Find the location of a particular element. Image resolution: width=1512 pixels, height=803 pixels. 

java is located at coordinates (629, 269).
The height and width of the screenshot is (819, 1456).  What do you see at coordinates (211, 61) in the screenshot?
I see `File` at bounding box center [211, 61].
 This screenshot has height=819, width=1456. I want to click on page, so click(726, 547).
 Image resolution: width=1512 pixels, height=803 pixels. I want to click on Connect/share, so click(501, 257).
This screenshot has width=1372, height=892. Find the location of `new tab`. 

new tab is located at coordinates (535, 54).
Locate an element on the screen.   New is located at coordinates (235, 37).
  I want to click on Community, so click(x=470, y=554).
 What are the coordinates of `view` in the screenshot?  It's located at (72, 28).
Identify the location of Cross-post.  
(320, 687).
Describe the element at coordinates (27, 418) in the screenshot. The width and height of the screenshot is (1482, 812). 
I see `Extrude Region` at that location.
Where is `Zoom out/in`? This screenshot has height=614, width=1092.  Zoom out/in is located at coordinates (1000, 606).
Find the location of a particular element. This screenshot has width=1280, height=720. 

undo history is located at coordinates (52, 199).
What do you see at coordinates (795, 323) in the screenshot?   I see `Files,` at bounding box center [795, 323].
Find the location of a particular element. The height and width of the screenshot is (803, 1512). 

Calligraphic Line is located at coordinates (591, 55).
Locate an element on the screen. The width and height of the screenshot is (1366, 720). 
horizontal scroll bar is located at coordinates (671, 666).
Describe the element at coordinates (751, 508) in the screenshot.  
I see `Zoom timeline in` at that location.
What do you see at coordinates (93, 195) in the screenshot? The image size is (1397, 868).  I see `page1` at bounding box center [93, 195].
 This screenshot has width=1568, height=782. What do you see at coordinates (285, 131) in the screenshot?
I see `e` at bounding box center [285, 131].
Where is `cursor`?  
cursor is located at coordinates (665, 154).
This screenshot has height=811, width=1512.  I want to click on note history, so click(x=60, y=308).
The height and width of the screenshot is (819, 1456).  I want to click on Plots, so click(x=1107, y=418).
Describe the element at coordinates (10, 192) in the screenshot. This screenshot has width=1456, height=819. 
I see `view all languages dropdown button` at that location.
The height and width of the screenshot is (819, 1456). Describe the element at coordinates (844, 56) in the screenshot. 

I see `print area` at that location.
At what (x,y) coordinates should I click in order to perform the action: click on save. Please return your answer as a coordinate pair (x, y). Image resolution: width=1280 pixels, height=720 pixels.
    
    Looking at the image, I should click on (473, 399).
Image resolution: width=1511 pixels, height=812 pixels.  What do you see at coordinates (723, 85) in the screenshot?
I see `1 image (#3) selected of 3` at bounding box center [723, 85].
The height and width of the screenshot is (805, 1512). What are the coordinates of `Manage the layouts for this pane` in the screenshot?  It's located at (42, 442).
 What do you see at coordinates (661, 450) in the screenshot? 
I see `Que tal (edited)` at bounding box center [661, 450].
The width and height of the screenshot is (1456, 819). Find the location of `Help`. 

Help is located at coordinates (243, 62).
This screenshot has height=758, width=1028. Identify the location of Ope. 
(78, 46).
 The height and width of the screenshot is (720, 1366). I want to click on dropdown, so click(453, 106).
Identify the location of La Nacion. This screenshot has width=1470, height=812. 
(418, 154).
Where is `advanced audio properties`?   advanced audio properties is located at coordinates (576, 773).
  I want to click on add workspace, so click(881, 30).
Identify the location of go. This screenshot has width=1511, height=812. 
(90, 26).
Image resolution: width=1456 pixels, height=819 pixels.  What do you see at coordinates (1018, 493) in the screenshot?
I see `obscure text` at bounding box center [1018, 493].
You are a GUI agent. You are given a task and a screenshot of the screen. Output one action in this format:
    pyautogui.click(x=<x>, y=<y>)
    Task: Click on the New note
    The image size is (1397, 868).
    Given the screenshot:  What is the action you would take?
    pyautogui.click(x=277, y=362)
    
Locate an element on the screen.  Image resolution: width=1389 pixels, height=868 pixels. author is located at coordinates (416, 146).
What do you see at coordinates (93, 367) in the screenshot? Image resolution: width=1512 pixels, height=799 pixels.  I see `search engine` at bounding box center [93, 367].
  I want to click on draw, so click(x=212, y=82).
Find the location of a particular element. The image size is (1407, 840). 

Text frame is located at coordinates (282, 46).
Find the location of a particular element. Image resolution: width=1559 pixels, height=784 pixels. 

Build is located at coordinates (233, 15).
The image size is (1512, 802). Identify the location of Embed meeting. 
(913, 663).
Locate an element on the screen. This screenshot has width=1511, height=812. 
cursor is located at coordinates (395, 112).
# # # # # # #
- Description of the task
Rewrite all of the lines above with every occurrence of "on the screen" changed to "on the page" and everything else unchanged.

- Solution for this exercise
Find the location of a particular element. Image resolution: width=1512 pixels, height=803 pixels. 

java is located at coordinates (629, 269).
The height and width of the screenshot is (819, 1456).  What do you see at coordinates (211, 61) in the screenshot?
I see `File` at bounding box center [211, 61].
 This screenshot has height=819, width=1456. I want to click on page, so click(726, 547).
 Image resolution: width=1512 pixels, height=803 pixels. I want to click on Connect/share, so click(501, 257).
This screenshot has width=1372, height=892. Find the location of `new tab`. 

new tab is located at coordinates (535, 54).
Locate an element on the page.   New is located at coordinates (235, 37).
  I want to click on Community, so click(x=470, y=554).
 What are the coordinates of `view` in the screenshot?  It's located at (72, 28).
Identify the location of Cross-post.  
(320, 687).
Describe the element at coordinates (27, 418) in the screenshot. The width and height of the screenshot is (1482, 812). 
I see `Extrude Region` at that location.
Where is `Zoom out/in`? This screenshot has height=614, width=1092.  Zoom out/in is located at coordinates (1000, 606).
Find the location of a particular element. This screenshot has width=1280, height=720. 

undo history is located at coordinates (52, 199).
What do you see at coordinates (795, 323) in the screenshot?   I see `Files,` at bounding box center [795, 323].
Find the location of a particular element. The height and width of the screenshot is (803, 1512). 

Calligraphic Line is located at coordinates (591, 55).
Locate an element on the page. The width and height of the screenshot is (1366, 720). 
horizontal scroll bar is located at coordinates (671, 666).
Describe the element at coordinates (751, 508) in the screenshot.  
I see `Zoom timeline in` at that location.
What do you see at coordinates (93, 195) in the screenshot? The image size is (1397, 868).  I see `page1` at bounding box center [93, 195].
 This screenshot has width=1568, height=782. What do you see at coordinates (285, 131) in the screenshot?
I see `e` at bounding box center [285, 131].
Where is `cursor`?  
cursor is located at coordinates (665, 154).
This screenshot has height=811, width=1512.  I want to click on note history, so click(x=60, y=308).
The height and width of the screenshot is (819, 1456).  I want to click on Plots, so click(x=1107, y=418).
Describe the element at coordinates (10, 192) in the screenshot. This screenshot has width=1456, height=819. 
I see `view all languages dropdown button` at that location.
The height and width of the screenshot is (819, 1456). Describe the element at coordinates (844, 56) in the screenshot. 

I see `print area` at that location.
At what (x,y) coordinates should I click in order to perform the action: click on save. Please return your answer as a coordinate pair (x, y). Image resolution: width=1280 pixels, height=720 pixels.
    
    Looking at the image, I should click on (473, 399).
Image resolution: width=1511 pixels, height=812 pixels.  What do you see at coordinates (723, 85) in the screenshot?
I see `1 image (#3) selected of 3` at bounding box center [723, 85].
The height and width of the screenshot is (805, 1512). What are the coordinates of `Manage the layouts for this pane` in the screenshot?  It's located at (42, 442).
 What do you see at coordinates (661, 450) in the screenshot? 
I see `Que tal (edited)` at bounding box center [661, 450].
The width and height of the screenshot is (1456, 819). Find the location of `Help`. 

Help is located at coordinates (243, 62).
This screenshot has height=758, width=1028. Identify the location of Ope. 
(78, 46).
 The height and width of the screenshot is (720, 1366). I want to click on dropdown, so click(453, 106).
Identify the location of La Nacion. This screenshot has width=1470, height=812. 
(418, 154).
Where is `advanced audio properties`?   advanced audio properties is located at coordinates (576, 773).
  I want to click on add workspace, so click(881, 30).
Identify the location of go. This screenshot has width=1511, height=812. 
(90, 26).
Image resolution: width=1456 pixels, height=819 pixels.  What do you see at coordinates (1018, 493) in the screenshot?
I see `obscure text` at bounding box center [1018, 493].
You are a GUI agent. You are given a task and a screenshot of the screen. Output one action in this format:
    pyautogui.click(x=<x>, y=<y>)
    Task: Click on the New note
    The image size is (1397, 868).
    Given the screenshot:  What is the action you would take?
    pyautogui.click(x=277, y=362)
    
Locate an element on the page.  Image resolution: width=1389 pixels, height=868 pixels. author is located at coordinates (416, 146).
What do you see at coordinates (93, 367) in the screenshot? Image resolution: width=1512 pixels, height=799 pixels.  I see `search engine` at bounding box center [93, 367].
  I want to click on draw, so click(x=212, y=82).
Find the location of a particular element. The image size is (1407, 840). 

Text frame is located at coordinates (282, 46).
Find the location of a particular element. Image resolution: width=1559 pixels, height=784 pixels. 

Build is located at coordinates (233, 15).
The image size is (1512, 802). Identify the location of Embed meeting. 
(913, 663).
Locate an element on the page. This screenshot has width=1511, height=812. 
cursor is located at coordinates (395, 112).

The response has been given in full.